Three-and-a-half years after Google introduced the desktop version of its Chrome Web browser, the company has finally launched a mobile version of Chrome.
"After a lot of hard work, I'm really excited to see us launch Chrome for Android Beta today," said Sundar Pichai, Google SVP of Chrome and Apps, in a Google+ post. "We set out to bring the full capability of desktop Chrome to Android and rethink the browser from the ground up for phones and tablets with a touch interface."
Google says Chrome for Android Beta is fast, though it provides no figures by which Chrome's performance can be compared to other mobile browsers, like iOS Safari or Firefox for Android.
Mobile browser speed metrics are less meaningful than desktop browser speed metrics because mobile browser performance also depends on carrier network throughput. But Chrome for Android Beta does include GPU acceleration for the HTML5
canvas element and for
requestAnimationFrame, an animation API designed to work with both
canvas and WebGL (presently unsupported in mobile Chrome).
[ The desktop version of Chrome saw its market share decline for the first time in January. Read Google Chrome Market Share Slip: Self-Inflicted? ]
Chrome for Android features Google's omnibox, a text entry field for both URLs and search queries, and supports tabs accessed through swipe navigation. Apple's mobile Safari maintains separate boxes for URLs and queries. It does not support tabs but does maintain previously loaded Web pages and allows them to be accessed again with two taps and a swipe.
Incognito mode is supported, though mobile devices provide so much data to cellular service providers and app makers that the private browsing mode in Chrome for Android should only be trusted so far.
Chrome for Android allows you to sign in to your Google Account. Beyond helping Google collect more information and serve more relevant ads, signing in gives users access to any browser tabs left open on a desktop version of Chrome, provided the user was signed in there too and had set up Chrome Sync (which can sync bookmarks, too). The data can flow both ways: You can bookmark pages on your phone for later reading via Chrome on your desktop computer.
Chrome for Android also can take advantage of autocomplete suggestions generated as a result of desktop Chrome usage. Google's recently announced plan to consolidate its privacy policies and make user data available across devices was designed to support this sort of desktop-to-mobile data sharing.
Though derived from Chromium, the open source project behind Chrome, Chrome for Android Beta isn't immediately available as open source code. Google says Chrome for Android will be open-sourced in phases, through Chromium, WebKit, and other relevant open source projects.

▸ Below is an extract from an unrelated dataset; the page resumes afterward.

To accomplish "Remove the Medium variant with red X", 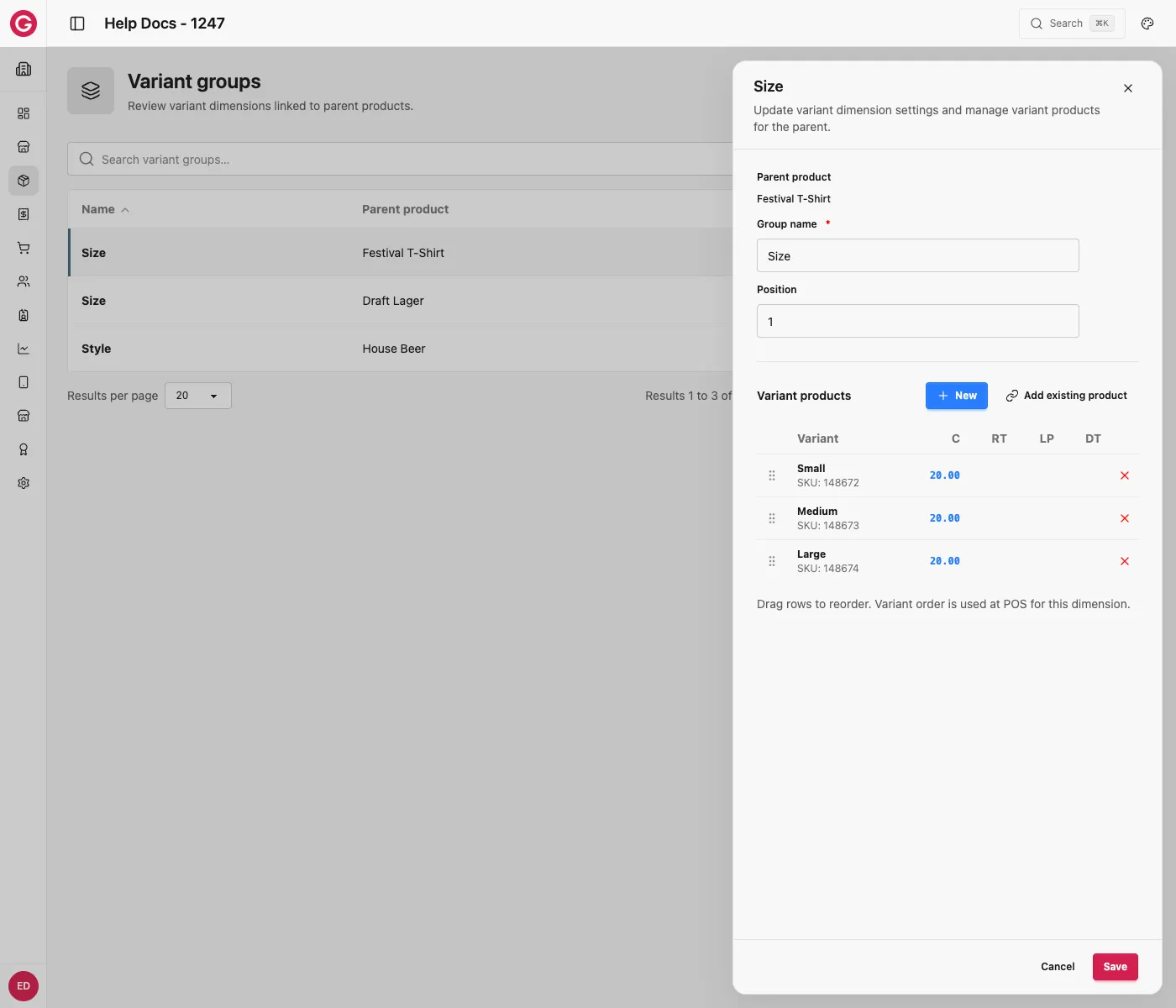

Web apps and extensions, including Adobe Flash Player, are not supported in the initial release of Chrome for Android Beta. Given the amount of effort Google has put into creating installable Web apps and nurturing its Chrome ecosystem, it's likely that Web apps and extensions will be supported in a later release. Of course, websites--Web apps minus the manifest file that enables local installation--should work just fine, app code permitting.
When extension support does arrive, don't expect to see Flash, however: Adobe announced last November that it has stopped investing in Flash for mobile and has made HTML5 the focus of its mobile development efforts. Flash on mobile devices is on its way out.
Asked whether we might see a version of Chrome for iOS, Google was non-committal but didn't rule out the possibility. "We would like to bring the same speedy, simple and seamless Chrome Web browsing experience to other mobile platforms, but have nothing to announce at this time," a company spokesperson said in an email.